The United States provided Israel with strategic information about the Syrian air defense systems prior to the Israeli Air Force strike on a suspected nuclear site in Syria, the US based Aviation Week & Space Technology magazine reported Thursday.
According to aerospace industry officials quoted in the report, the US was monitoring the electronic emissions coming from Syria during the IAF strike.
The strike, said Aviation Week, targeted not only the suspected nuclear reactor being developed at Dayr az-Zawr, but also a Syrian radar station located at Tall al-Abuad, near the Syrian-Turkish border.
The Israeli fighter jets, reported the magazine, flew over Syria without alerting Syrian air defenses.
The radar site was apparently hit with both precision bombs and an electronic signal, which allowed IAF jets to fly through Syrian airspace undetected.
The report stressed that there was "no active US engagement other than consulting on potential target vulnerabilities."
The analysts quoted in the magazine said they didn't believe that any part of Syria's electrical grid was shut down, but did contend that network penetration involved both remote air-to-ground electronic attack as well as penetration through computer-to-computer links.
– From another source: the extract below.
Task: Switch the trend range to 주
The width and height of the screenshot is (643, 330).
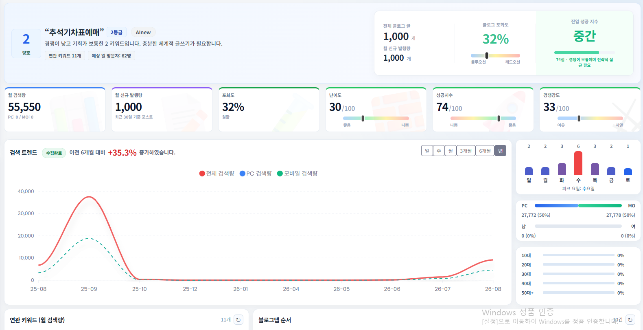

"Offensive and defensive network warfare is one of the most interesting new areas," said Pinchas Buchris, director-general of the Israeli Defense Ministry. "I can only say we're following this technology closely. I doubted this field five years ago, but we did it. Now everything's changed.
"You need this kind of capability," added Buchris. "You're not being responsible if you're not dealing with it; and if you can have this kind of capability, than the sky's the limit."